#### GIVEN ENTRIES
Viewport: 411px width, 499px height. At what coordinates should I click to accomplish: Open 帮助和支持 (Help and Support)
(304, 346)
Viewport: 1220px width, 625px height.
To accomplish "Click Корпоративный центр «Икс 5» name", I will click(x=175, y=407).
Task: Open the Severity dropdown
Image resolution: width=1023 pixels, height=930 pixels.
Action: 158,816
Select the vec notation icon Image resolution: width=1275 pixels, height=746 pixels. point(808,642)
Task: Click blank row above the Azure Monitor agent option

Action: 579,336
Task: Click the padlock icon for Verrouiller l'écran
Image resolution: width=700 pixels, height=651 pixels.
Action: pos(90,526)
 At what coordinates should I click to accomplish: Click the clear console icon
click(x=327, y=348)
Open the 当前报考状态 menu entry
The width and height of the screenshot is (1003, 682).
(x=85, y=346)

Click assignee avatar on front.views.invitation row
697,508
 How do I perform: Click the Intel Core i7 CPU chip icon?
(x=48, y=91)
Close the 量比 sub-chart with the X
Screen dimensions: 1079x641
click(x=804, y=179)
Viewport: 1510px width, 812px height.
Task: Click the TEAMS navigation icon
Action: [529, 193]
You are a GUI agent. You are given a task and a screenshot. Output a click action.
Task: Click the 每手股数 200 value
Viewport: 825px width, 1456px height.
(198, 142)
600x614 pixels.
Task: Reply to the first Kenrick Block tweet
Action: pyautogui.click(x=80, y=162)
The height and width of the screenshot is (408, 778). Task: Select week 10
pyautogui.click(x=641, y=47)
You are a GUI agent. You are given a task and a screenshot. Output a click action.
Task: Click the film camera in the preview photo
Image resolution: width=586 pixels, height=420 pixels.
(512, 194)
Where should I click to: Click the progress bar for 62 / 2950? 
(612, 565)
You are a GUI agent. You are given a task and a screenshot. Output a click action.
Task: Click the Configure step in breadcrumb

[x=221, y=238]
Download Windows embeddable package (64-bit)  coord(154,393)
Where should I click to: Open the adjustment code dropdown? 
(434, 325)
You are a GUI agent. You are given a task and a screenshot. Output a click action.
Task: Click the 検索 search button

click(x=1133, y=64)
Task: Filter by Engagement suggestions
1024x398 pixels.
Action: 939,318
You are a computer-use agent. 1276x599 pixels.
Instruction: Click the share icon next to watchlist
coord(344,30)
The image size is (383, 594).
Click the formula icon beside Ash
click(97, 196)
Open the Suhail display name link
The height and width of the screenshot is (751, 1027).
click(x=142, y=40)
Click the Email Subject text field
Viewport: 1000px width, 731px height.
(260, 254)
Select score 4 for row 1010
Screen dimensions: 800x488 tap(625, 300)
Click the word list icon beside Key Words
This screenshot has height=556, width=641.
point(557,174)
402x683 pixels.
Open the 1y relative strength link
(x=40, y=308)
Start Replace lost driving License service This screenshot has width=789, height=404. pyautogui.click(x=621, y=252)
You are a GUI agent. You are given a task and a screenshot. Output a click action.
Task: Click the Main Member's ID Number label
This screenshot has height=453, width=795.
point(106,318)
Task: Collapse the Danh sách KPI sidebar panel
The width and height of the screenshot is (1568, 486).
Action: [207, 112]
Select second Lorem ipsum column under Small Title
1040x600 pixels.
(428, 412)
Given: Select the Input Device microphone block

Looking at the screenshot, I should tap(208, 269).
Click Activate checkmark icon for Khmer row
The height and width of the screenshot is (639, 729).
########
## WHAT YOU HAVE TO DO
Which lines belong in the answer? Exactly those from the first line of the entries through the line holding "Task: Open the Severity dropdown", inclusive, copied unchanged.

## RESULT OF THIS TASK
Viewport: 411px width, 499px height. At what coordinates should I click to accomplish: Open 帮助和支持 (Help and Support)
(304, 346)
Viewport: 1220px width, 625px height.
To accomplish "Click Корпоративный центр «Икс 5» name", I will click(x=175, y=407).
Task: Open the Severity dropdown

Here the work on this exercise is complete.